Your task is to copy the stretch of lines in the records below that begins with the line containing "The width and height of the screenshot is (862, 561)." and ends with the line containing "You are a computer-use agent. Image", exactly as written, with nothing added.

**ENTRIES SHOWN**
^^^^^^^^

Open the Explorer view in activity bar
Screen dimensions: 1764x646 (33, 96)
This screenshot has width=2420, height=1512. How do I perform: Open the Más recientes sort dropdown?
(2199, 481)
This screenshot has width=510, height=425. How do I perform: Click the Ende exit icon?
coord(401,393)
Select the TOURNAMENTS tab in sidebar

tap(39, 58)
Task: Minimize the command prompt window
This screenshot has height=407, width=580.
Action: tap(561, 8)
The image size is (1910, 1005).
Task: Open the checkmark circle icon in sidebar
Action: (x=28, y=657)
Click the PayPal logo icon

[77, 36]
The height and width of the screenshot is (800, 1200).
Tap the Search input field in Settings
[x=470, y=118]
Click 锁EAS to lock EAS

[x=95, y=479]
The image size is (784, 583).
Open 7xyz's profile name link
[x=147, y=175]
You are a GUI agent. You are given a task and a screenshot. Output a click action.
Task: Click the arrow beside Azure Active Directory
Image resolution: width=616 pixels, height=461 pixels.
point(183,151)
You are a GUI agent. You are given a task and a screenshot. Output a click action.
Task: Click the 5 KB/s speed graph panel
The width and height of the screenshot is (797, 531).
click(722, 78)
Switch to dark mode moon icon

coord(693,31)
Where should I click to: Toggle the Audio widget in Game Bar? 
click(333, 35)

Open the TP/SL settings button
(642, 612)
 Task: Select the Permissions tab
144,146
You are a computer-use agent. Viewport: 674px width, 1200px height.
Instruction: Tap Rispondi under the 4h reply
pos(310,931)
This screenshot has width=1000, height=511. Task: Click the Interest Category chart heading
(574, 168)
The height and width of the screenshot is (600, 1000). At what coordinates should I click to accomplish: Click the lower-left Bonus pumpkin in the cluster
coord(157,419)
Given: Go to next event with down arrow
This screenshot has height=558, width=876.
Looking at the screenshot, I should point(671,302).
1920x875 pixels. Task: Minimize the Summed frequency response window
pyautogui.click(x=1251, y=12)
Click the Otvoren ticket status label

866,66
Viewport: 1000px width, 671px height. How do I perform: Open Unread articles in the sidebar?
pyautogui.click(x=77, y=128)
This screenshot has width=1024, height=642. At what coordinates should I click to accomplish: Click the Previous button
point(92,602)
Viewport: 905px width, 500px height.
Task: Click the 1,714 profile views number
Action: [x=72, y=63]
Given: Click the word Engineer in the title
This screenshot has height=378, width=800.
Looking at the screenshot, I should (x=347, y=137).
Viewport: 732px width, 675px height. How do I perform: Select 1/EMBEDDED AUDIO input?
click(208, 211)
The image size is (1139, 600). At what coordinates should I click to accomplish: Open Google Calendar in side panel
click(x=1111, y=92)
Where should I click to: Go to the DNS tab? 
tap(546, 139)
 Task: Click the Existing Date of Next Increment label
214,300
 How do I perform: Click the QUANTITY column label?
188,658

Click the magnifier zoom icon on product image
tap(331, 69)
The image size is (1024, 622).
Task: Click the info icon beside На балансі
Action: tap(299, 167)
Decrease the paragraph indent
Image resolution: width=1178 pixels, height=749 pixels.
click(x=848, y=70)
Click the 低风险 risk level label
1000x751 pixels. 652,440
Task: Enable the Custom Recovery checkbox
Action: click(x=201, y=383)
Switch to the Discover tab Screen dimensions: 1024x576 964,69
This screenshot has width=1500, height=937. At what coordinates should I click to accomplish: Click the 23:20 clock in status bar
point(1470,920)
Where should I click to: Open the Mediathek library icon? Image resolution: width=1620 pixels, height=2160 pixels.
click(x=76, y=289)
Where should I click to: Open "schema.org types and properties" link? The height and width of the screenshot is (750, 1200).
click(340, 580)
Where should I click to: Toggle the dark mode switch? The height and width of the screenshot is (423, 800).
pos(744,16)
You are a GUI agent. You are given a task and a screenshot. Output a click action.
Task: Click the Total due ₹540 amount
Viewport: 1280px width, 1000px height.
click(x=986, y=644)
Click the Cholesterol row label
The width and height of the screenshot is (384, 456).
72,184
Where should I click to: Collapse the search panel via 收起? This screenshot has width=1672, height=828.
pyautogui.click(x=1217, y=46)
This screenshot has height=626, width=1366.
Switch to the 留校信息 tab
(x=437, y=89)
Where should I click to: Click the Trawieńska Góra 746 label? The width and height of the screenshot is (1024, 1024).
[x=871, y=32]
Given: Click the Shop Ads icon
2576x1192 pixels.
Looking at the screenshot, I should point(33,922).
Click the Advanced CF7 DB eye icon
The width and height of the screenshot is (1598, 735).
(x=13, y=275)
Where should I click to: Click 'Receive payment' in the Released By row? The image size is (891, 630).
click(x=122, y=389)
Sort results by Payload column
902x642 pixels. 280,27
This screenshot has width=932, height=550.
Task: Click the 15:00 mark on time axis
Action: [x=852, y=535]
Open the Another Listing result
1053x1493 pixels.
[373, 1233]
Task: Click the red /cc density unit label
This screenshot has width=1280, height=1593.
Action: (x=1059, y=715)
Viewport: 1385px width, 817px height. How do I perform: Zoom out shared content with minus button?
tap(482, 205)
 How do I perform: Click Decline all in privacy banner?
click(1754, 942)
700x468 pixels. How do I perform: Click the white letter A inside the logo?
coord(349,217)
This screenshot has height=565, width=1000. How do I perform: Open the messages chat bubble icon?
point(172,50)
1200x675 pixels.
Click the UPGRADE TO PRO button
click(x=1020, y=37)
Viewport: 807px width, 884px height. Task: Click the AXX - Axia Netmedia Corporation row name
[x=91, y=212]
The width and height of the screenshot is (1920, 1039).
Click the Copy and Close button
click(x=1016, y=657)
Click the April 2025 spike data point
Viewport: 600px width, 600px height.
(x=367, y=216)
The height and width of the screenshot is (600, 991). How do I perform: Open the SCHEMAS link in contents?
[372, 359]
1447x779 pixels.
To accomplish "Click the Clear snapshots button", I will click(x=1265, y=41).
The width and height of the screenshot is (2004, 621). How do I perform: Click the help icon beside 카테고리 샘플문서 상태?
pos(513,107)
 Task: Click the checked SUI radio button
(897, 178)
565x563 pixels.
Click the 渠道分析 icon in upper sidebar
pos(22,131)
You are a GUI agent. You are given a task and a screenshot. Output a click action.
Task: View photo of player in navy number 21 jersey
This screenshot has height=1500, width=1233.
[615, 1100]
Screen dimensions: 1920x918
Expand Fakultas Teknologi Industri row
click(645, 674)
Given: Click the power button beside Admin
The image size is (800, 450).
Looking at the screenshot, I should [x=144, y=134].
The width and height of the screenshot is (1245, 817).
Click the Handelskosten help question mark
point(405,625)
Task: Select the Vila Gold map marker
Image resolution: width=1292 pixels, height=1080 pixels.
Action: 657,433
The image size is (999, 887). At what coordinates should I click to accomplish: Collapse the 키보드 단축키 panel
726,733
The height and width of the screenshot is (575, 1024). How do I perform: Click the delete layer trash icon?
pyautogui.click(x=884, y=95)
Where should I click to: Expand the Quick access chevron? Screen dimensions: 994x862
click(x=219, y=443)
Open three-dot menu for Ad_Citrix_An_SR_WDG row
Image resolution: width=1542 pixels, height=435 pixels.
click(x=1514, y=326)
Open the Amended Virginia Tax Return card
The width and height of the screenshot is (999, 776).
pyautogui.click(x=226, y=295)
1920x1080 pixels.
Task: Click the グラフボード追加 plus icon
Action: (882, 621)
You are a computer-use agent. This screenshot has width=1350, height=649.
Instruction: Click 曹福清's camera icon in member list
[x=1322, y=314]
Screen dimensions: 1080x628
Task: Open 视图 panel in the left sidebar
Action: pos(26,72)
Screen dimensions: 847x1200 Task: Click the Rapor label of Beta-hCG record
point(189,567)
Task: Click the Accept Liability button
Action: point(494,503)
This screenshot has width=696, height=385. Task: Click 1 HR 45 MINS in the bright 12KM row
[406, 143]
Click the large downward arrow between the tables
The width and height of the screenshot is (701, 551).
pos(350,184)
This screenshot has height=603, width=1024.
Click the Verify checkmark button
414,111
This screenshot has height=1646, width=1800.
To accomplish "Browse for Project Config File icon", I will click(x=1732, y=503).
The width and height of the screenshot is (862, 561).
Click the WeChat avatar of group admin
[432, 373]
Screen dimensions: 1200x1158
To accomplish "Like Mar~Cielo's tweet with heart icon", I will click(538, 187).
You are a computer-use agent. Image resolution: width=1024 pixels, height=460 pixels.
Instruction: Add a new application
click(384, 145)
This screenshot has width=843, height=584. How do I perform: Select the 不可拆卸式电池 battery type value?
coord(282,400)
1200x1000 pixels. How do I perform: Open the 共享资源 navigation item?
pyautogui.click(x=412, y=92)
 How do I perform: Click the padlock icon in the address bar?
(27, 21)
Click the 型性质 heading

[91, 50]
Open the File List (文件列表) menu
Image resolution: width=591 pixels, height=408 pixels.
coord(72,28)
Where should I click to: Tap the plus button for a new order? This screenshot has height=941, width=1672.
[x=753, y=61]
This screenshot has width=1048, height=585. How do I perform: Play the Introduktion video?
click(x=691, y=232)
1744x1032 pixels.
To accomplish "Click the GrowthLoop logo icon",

^^^^^^^^

**SOLUTION TO THIS EXERCISE**
The width and height of the screenshot is (862, 561).
Click the WeChat avatar of group admin
[432, 373]
Screen dimensions: 1200x1158
To accomplish "Like Mar~Cielo's tweet with heart icon", I will click(538, 187).
You are a computer-use agent. Image resolution: width=1024 pixels, height=460 pixels.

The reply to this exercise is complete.